The assumption is that because a mobile application can be updated comparatively quickly, it’s acceptable to essentially push code out to an app store at a rate that essentially turns every user of that application into a beta tester.

Test Studio for iOSBut Christopher Eyhorn, executive vice president of the Telerik Testing Tools Division, says the problem with that approach is that organizations only get one chance to make a first impression and when it comes to rating applications in an app store, end users can be mercilessly unforgiving. In fact, Eyhorn says it’s pretty hard to recover from a few initial missteps.

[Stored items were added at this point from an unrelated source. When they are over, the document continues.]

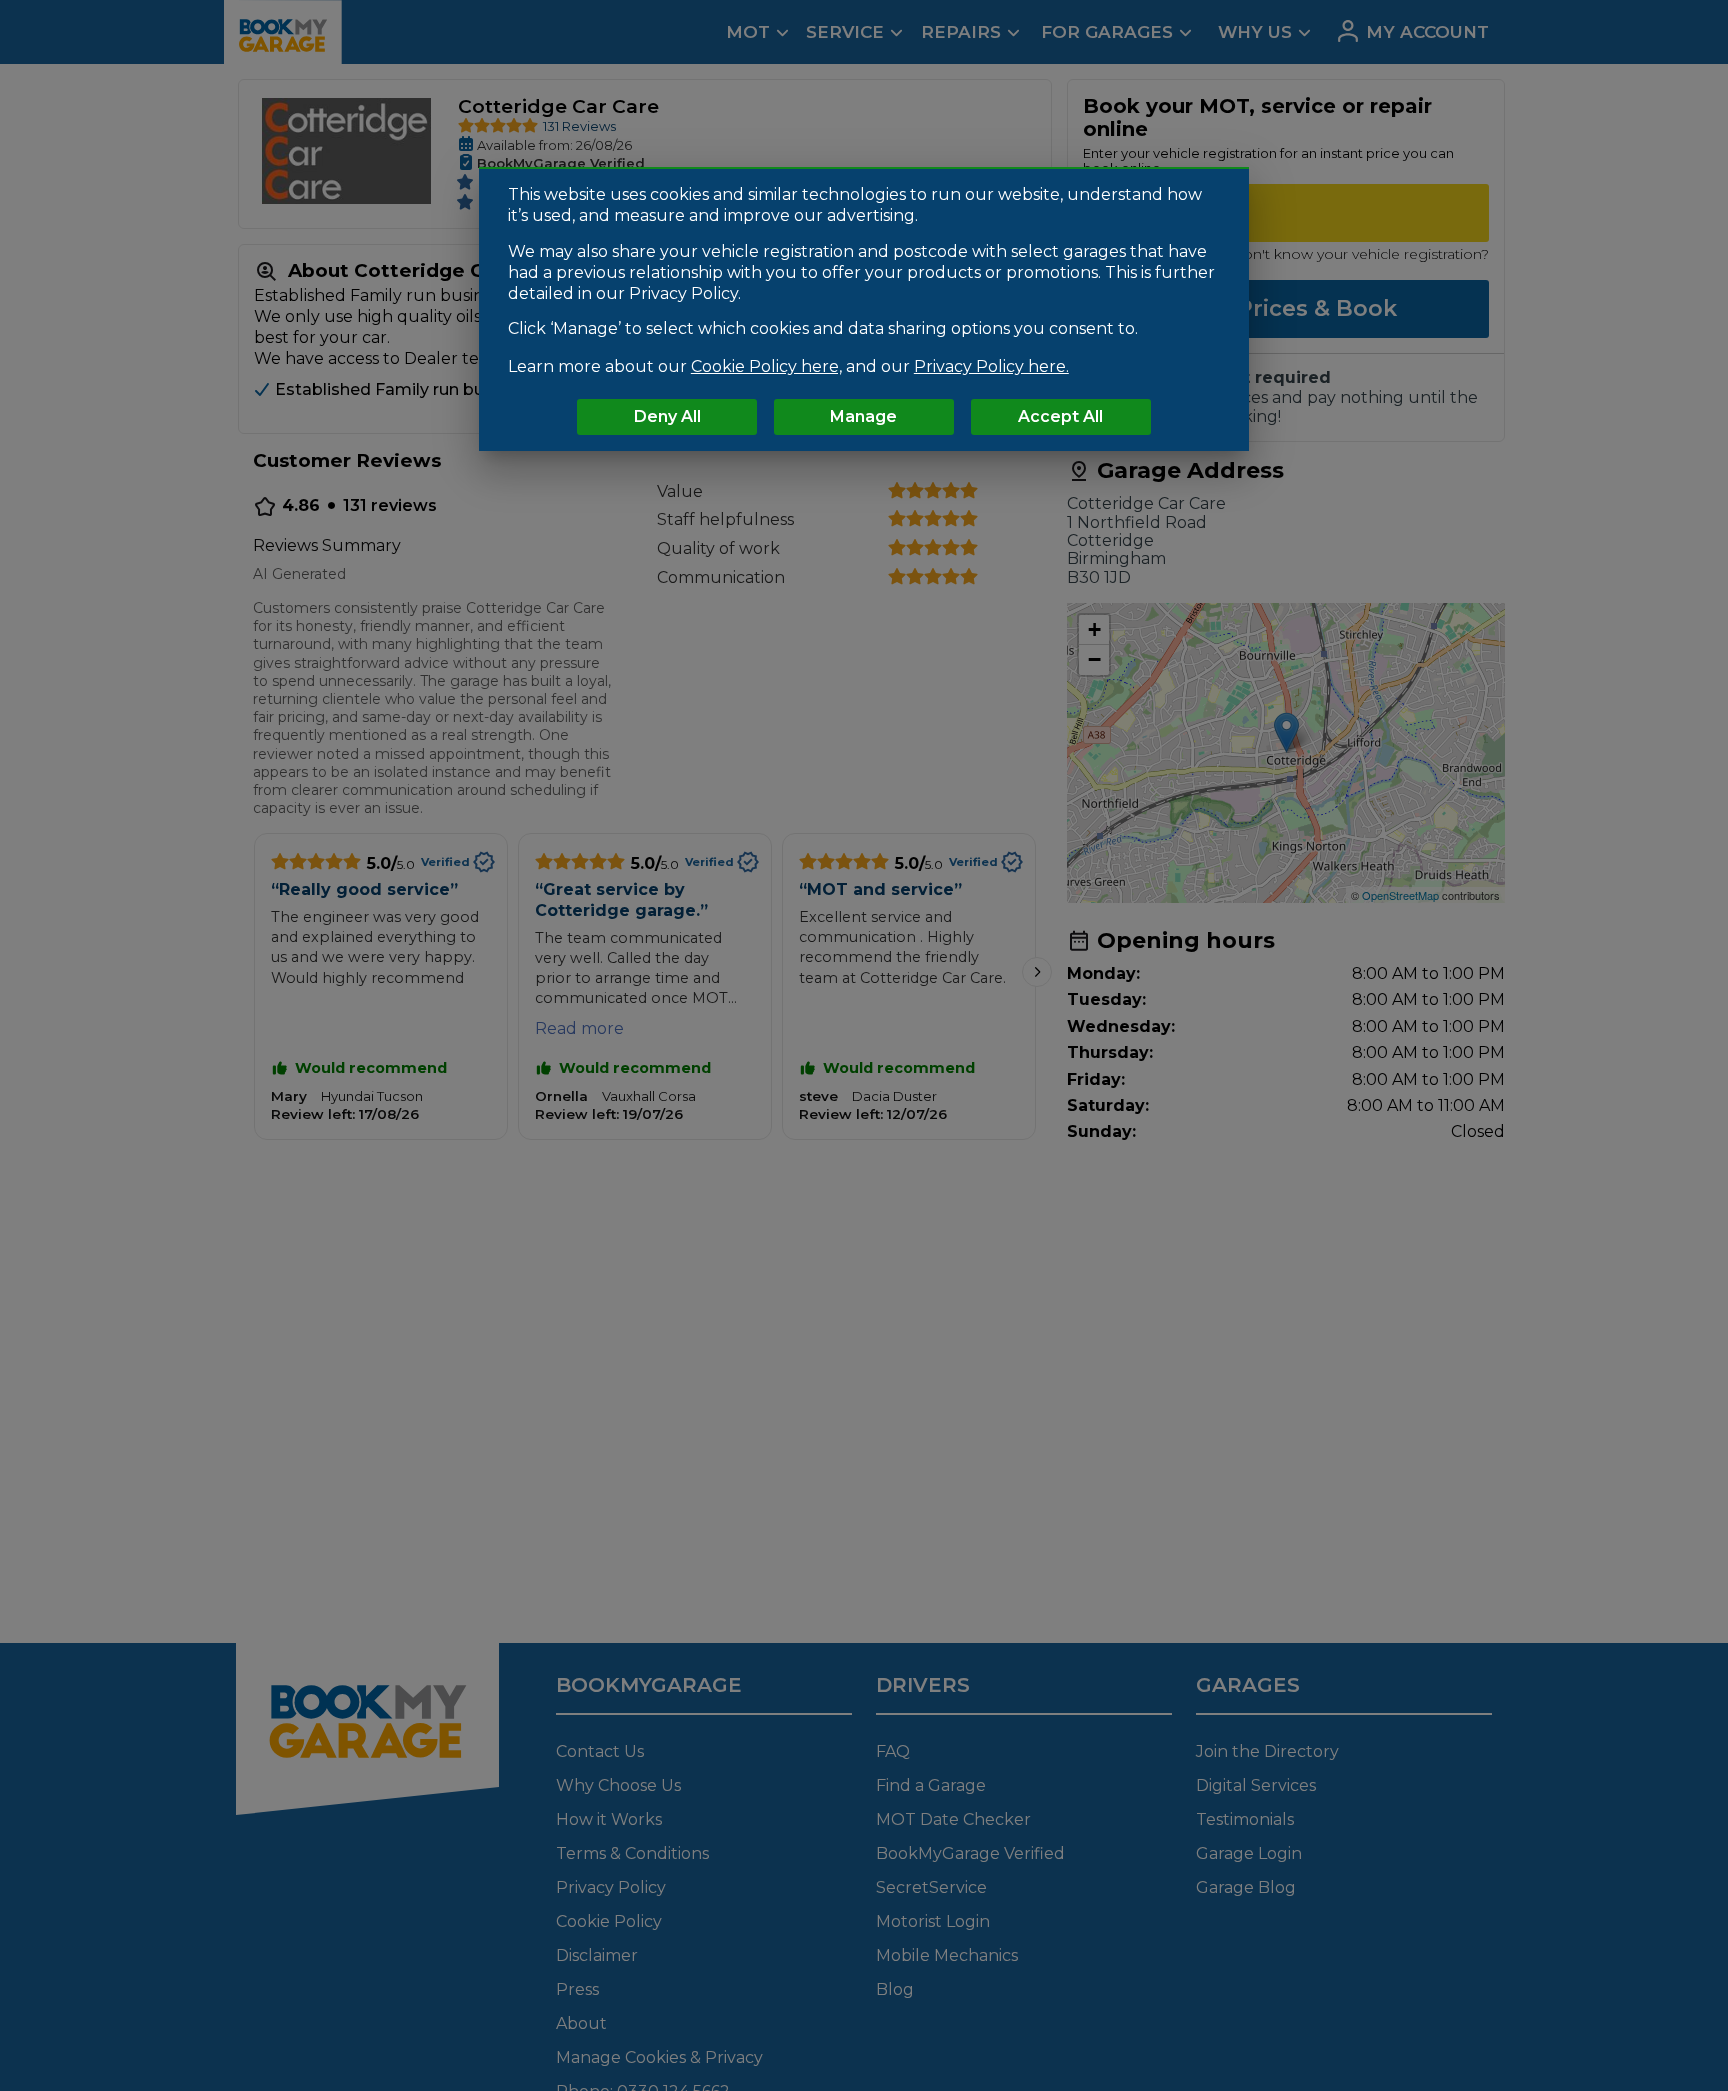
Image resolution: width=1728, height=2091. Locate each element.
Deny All (667, 416)
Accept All (1060, 416)
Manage (863, 416)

A big part of the reason this situation exists, says Eyhorn, is that there is not much in the way of actual application testing tools for mobile applications. Telerik this week moved to address that issue with the release of Test Studio for iOS, which the company says is one of the first comprehensive sets of tools available for testing applications built for Apple iPad and iPhone devices. Test Studio for iOS is based on the same core set of testing technologies that Telerik developed for testing websites. Eyhorn says that Test Studio for iOS is the first testing tool downloadable from the Apple App Store, adds Eyhorn.

There’s nothing wrong with iterative application development as long as the testing process is equally iterative. The problem is that too many developers now see iterative development as way to test applications on live users, especially many of the newbie developers who are taking advantage of the success of the Apple iPad and iPhone to create their first application ever. That may work with a controlled group of users, but most developers don’t have the processes needed to be able to push application updates out to a small set of users. Instead, there is a mad rush to publish applications on the Apple App Store that have not been well vetted and with often predictable results.